Sabia-o agora, tratava-se da mulher da noite passada, não era agora tão perturbante. O cabelo louro, apanhado com um gancho, parecia mais gasto à luz do dia. As suas feições indicavam que se tratava de uma mulher nos seus trinta e tal anos, embora o cansaço e o desgaste que eram notórios, a fizessem parecer mais velha, tornando-se difícil dizer a sua idade real. No entanto, possuía uma beleza invulgar, que não lhe era natural, isto é, a austeridade que adquiriu ao ter que se adaptar à cegueira conferiu-lhe personalidade nos traços físicos. A mágoa e a dureza da vida não lhe deram este aspecto, antes a resistência e a preserverança se impuseram e lhe permitiram sobreviver num novo mundo, sem luz.
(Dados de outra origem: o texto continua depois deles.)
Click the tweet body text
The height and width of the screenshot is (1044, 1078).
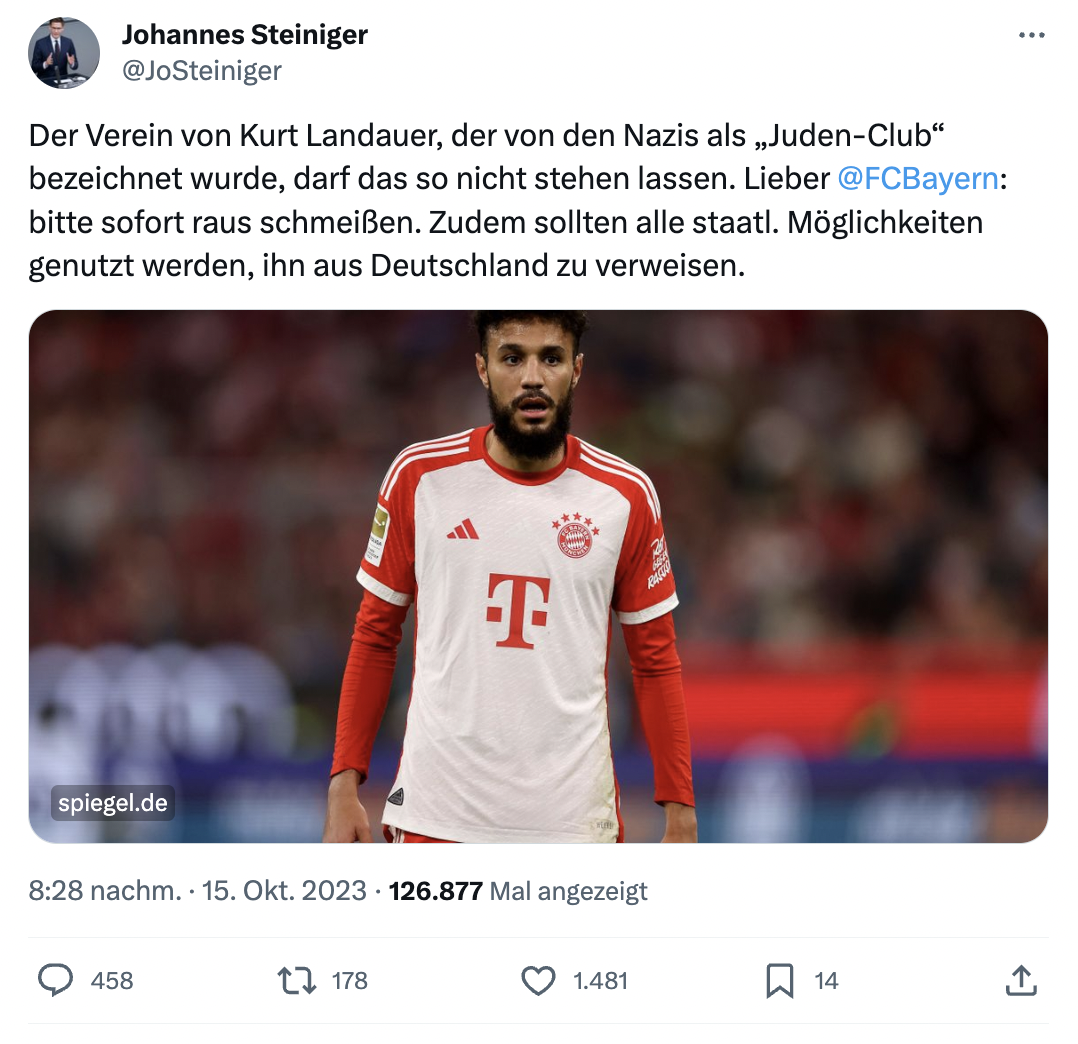[518, 200]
Após um momento de silêncio incómodo, quis continuar a conversa – Vinha à procura da estrada nacional e o dono do café, “Os Três Tios” (penso que era isso), contou-me do incêndio que destruiu a estrada. Por isso, voltei para trás. A expressão dela tornou-se grave – Peço desculpa, porque acabei de me lembrar que tenho afazeres a tratar na cozinha. Volto depois para saber como está. – disse saindo visivelmente incomodada. Instintivamente lembrei-me do dono do café, “Flores”, seria aqui a casa dele?